Most of human illness and loss of wellbeing is really contingent on the social and the environmental determinants of health. And both are being increasingly prejudiced in lesser-resourced countries. So it's difficult to project a future that says, "Don't worry, it's going to get better as you get more affluent," when in fact it doesn't seem likely that either of those circumstances is going to occur soon. Social determinants  of health and climate change are very fundamental to health and well-being.

It gets to the issue of what can you do? Some things regarding cancer and life-limiting illnesses you cannot change. You can try and make them better but you cannot change them. Social determinants of health and climate change, can actually be changed. It's a question whether there is a resolve and a commitment to do so. We always need to advocate for and impress their importance. People often don’t realize they're related to health, but they underwrite so much of health and illness.

I don't think we should ever shy away from the advocacy role so long as it is informed advocacy based in knowledge and science about human health and wellbeing.

What do you do when you turn your global health brain off?

The majority of my work is Two Worlds Cancer Collaboration. I also am on a number of boards that require a level of commitment, but you shouldn't be on a board unless you're prepared to rise to that commitment when necessary.
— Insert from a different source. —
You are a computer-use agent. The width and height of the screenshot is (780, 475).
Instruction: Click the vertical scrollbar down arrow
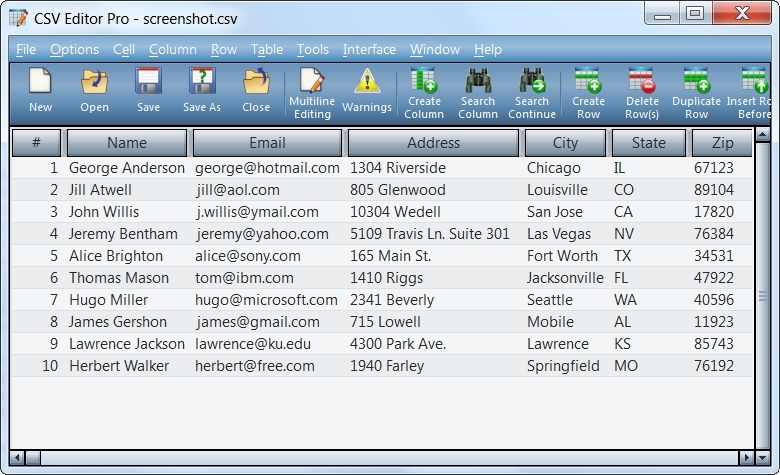pos(763,457)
I also work with three to four startup, for-profit companies, although none of them is profitable as of yet, but they all have products that have potential clinical importance. 

That doesn't leave a tremendous amount of other time, but my other time is for our family. Travel is important. I like travel. Much of my life of traveling has been work mixed with some play. It would be nice in the future to think maybe more of it will be travel for play rather than work.